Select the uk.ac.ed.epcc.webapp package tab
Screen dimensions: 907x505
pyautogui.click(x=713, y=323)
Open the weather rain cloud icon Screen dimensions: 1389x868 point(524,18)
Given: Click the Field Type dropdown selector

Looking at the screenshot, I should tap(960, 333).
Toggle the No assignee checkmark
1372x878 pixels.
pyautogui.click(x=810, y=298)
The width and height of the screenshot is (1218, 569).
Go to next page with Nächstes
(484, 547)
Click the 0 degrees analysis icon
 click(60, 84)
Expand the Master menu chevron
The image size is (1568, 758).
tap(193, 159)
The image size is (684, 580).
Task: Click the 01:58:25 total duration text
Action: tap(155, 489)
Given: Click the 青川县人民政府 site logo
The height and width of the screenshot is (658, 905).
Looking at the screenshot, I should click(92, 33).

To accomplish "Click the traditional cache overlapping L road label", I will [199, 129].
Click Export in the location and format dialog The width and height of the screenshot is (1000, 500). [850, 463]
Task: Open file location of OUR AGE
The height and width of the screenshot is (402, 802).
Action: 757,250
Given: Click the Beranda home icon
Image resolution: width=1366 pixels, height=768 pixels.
★ ★ ★
▸ What the task requires
The records are to be duplicated in full, with every word kept exactly.

▸ Answer below
Select the uk.ac.ed.epcc.webapp package tab
Screen dimensions: 907x505
pyautogui.click(x=713, y=323)
Open the weather rain cloud icon Screen dimensions: 1389x868 point(524,18)
Given: Click the Field Type dropdown selector

Looking at the screenshot, I should tap(960, 333).
Toggle the No assignee checkmark
1372x878 pixels.
pyautogui.click(x=810, y=298)
The width and height of the screenshot is (1218, 569).
Go to next page with Nächstes
(484, 547)
Click the 0 degrees analysis icon
 click(60, 84)
Expand the Master menu chevron
The image size is (1568, 758).
tap(193, 159)
The image size is (684, 580).
Task: Click the 01:58:25 total duration text
Action: tap(155, 489)
Given: Click the 青川县人民政府 site logo
The height and width of the screenshot is (658, 905).
Looking at the screenshot, I should click(92, 33).

To accomplish "Click the traditional cache overlapping L road label", I will [199, 129].
Click Export in the location and format dialog The width and height of the screenshot is (1000, 500). [850, 463]
Task: Open file location of OUR AGE
The height and width of the screenshot is (402, 802).
Action: 757,250
Given: Click the Beranda home icon
Image resolution: width=1366 pixels, height=768 pixels.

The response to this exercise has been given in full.